> **ASSIGNMENT**:
Please state how many lines of the records below contain the word "thumbnail". Give the number and nothing else.

> **DATASET EXTRACT**:

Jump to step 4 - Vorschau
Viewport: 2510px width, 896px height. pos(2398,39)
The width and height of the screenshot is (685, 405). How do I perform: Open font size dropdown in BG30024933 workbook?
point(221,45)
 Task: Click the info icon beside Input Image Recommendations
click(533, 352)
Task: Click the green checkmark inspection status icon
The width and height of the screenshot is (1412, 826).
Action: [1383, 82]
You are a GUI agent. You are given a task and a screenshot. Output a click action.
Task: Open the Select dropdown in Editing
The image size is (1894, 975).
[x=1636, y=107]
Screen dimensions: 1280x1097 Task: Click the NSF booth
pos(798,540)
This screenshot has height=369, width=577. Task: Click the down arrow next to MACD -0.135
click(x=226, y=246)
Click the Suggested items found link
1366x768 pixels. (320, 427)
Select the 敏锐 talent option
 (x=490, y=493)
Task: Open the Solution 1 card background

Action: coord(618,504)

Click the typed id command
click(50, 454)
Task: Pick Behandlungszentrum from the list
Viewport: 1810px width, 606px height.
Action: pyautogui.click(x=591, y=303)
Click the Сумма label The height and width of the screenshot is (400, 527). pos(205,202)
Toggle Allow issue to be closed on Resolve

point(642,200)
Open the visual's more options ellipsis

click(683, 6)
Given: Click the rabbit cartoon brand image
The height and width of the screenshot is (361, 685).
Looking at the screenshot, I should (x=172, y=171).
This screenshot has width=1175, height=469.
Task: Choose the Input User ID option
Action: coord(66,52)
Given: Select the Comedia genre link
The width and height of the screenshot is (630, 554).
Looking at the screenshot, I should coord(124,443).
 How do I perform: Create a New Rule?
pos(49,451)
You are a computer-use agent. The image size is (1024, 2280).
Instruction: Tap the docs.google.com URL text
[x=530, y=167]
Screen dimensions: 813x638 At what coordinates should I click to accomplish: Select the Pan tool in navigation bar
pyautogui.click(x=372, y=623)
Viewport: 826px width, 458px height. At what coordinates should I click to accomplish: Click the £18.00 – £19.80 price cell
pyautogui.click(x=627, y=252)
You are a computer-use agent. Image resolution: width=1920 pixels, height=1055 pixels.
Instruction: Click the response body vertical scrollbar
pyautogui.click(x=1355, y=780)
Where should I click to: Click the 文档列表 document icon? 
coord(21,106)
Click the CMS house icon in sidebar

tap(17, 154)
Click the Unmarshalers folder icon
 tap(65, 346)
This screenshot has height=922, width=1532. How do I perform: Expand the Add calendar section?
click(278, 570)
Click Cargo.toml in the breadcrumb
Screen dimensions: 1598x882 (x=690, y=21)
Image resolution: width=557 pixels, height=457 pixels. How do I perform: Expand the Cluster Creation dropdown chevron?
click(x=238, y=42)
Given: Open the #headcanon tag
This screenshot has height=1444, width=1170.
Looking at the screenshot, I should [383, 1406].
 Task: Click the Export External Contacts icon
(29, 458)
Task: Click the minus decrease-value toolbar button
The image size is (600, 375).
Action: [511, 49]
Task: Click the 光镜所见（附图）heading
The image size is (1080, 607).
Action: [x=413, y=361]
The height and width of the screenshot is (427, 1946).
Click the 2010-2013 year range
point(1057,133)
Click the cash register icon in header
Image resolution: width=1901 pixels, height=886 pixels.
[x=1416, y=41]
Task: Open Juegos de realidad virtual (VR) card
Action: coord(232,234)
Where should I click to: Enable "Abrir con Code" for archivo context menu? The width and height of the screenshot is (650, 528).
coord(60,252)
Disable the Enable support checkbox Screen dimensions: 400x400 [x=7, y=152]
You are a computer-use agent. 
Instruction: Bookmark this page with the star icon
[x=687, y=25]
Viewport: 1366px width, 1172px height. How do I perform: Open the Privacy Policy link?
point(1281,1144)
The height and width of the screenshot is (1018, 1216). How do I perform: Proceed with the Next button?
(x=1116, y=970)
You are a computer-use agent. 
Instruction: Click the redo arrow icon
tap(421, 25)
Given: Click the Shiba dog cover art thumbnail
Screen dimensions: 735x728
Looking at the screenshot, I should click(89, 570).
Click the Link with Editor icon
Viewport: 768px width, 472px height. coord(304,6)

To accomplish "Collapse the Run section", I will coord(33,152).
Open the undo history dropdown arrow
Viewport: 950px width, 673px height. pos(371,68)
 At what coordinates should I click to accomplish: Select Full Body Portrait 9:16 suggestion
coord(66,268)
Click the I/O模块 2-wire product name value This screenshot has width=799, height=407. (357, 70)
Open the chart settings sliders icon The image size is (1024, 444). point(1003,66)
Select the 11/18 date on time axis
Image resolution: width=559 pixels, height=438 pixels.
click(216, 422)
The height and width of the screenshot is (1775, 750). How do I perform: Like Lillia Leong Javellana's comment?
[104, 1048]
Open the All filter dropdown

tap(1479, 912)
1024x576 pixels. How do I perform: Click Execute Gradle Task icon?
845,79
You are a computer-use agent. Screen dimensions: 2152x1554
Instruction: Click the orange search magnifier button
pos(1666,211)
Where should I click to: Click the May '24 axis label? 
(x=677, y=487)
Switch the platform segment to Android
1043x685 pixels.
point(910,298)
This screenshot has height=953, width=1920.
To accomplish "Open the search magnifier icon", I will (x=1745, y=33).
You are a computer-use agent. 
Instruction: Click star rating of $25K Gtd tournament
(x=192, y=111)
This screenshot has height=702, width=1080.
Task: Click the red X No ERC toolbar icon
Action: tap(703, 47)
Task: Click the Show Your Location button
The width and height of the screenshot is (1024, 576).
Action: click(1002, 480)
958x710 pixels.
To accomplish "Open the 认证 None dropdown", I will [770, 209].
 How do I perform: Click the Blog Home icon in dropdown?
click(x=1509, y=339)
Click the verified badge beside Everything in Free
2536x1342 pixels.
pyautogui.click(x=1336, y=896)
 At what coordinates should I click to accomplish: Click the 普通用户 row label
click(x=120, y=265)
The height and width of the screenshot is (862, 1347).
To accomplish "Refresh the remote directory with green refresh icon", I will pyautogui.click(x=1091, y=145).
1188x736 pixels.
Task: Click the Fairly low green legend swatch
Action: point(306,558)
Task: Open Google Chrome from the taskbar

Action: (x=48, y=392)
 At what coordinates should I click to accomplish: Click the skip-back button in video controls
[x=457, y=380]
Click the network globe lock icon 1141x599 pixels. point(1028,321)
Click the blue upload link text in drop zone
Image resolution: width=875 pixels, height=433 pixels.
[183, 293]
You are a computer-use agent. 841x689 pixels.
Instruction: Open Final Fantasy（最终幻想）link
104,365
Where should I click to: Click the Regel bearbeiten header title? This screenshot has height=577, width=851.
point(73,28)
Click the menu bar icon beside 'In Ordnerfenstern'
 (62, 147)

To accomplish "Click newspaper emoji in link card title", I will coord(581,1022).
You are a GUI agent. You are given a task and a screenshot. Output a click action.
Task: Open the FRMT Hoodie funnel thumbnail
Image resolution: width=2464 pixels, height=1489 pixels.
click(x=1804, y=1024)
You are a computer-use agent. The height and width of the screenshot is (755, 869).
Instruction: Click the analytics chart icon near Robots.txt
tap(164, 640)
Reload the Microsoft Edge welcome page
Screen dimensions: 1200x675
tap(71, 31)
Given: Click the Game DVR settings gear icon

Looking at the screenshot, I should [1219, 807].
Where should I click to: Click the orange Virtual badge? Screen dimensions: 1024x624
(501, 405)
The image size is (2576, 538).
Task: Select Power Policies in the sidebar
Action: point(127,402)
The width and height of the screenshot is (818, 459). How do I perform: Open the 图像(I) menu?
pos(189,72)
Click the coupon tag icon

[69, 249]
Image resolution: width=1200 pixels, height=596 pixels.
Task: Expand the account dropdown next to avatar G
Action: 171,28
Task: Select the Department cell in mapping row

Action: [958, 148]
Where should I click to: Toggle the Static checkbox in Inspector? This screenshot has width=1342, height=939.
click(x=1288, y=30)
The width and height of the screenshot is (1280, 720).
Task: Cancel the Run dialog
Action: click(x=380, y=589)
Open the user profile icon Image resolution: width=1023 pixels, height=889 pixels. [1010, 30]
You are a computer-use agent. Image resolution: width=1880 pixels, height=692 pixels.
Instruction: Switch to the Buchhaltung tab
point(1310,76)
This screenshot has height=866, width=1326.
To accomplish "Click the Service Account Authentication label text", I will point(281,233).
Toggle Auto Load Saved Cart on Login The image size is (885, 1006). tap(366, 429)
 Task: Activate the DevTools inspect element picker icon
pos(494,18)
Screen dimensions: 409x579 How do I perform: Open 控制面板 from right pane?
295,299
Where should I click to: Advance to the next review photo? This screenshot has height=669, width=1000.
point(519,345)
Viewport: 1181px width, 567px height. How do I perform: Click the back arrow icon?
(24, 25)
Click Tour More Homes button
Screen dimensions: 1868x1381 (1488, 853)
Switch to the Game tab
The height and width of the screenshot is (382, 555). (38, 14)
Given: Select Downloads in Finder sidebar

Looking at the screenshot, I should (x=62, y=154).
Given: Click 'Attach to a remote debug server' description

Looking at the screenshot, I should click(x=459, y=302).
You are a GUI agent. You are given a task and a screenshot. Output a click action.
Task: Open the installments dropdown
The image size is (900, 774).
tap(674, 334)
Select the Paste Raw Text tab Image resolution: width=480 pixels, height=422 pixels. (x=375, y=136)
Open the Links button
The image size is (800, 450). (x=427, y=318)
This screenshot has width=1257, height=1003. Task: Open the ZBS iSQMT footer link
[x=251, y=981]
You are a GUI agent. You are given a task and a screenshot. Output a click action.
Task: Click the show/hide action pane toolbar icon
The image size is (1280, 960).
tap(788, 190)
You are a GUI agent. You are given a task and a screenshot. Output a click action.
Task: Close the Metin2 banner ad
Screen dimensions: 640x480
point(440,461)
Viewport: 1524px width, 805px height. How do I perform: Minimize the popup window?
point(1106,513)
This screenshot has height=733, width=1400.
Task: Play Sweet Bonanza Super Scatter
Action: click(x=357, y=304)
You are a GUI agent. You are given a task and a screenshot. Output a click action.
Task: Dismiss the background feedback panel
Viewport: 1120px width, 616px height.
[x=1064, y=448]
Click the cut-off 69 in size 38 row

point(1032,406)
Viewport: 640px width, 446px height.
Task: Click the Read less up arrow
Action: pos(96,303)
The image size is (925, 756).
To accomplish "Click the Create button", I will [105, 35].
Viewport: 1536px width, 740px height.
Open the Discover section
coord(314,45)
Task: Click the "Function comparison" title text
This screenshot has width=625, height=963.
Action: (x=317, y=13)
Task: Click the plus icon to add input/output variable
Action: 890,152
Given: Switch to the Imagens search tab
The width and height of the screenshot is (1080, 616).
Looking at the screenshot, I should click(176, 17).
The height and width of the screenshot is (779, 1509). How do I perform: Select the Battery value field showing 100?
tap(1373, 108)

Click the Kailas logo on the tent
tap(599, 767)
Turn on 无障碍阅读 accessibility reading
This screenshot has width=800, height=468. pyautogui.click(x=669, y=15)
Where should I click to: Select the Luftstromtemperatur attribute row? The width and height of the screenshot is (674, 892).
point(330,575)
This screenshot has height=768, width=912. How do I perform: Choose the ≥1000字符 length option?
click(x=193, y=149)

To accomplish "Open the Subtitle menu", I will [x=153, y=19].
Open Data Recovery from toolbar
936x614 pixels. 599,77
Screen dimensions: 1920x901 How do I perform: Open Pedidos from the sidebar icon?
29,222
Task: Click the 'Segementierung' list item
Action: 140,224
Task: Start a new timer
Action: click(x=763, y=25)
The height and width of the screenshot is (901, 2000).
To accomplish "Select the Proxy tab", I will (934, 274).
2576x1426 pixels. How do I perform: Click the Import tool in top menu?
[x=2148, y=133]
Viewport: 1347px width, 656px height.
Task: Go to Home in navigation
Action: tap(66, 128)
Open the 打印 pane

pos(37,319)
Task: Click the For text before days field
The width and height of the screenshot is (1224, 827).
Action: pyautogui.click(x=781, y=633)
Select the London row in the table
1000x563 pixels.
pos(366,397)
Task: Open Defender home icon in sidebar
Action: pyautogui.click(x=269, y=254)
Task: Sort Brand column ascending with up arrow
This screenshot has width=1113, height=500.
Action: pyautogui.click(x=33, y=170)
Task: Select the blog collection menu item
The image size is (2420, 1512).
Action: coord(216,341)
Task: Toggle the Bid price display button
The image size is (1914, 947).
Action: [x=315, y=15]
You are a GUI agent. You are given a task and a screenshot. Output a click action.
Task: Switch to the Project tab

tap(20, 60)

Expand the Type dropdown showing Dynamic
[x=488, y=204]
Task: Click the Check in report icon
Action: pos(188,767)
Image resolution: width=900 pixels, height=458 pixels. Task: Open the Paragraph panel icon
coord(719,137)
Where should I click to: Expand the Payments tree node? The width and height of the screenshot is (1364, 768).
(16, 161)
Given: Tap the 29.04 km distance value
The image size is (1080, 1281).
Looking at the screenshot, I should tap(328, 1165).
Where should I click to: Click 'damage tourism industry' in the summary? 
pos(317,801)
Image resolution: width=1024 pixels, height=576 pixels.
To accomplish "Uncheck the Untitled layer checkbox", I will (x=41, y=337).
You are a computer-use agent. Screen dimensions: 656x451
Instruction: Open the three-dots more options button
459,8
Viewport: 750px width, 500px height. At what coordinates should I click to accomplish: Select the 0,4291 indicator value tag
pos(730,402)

> **TASK ANSWER**:
2